WHAT TO DO: Retype the records in full, and please keep the pictures out of the copy.

[Collected data]
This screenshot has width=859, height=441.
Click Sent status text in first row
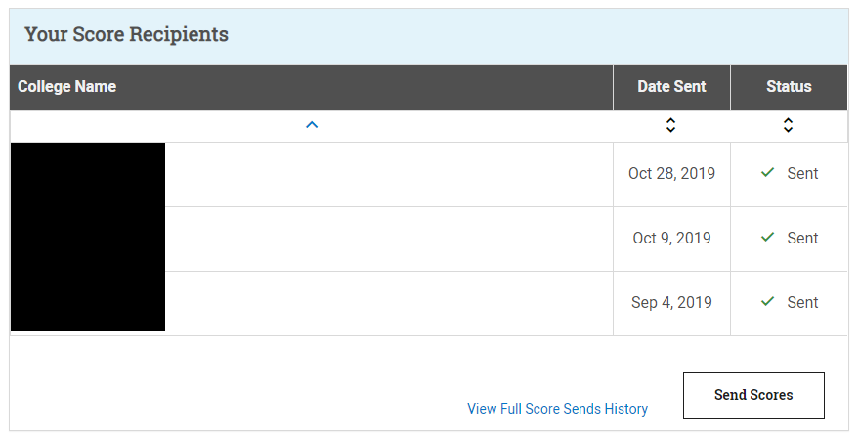click(x=802, y=174)
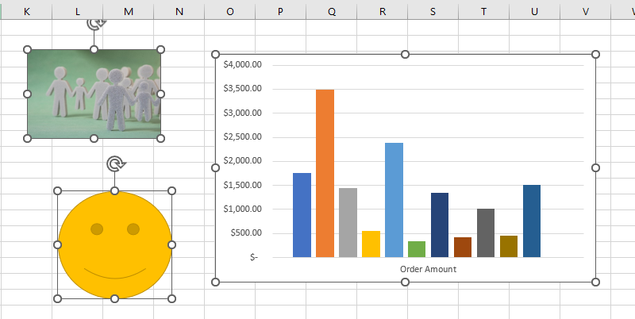The height and width of the screenshot is (319, 635).
Task: Click the picture's right-middle resize handle
Action: point(160,94)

RESPONSE AREA:
This screenshot has width=859, height=441.
Click Sent status text in first row
click(x=802, y=174)
The height and width of the screenshot is (319, 635).
Task: Click the picture's right-middle resize handle
Action: point(160,94)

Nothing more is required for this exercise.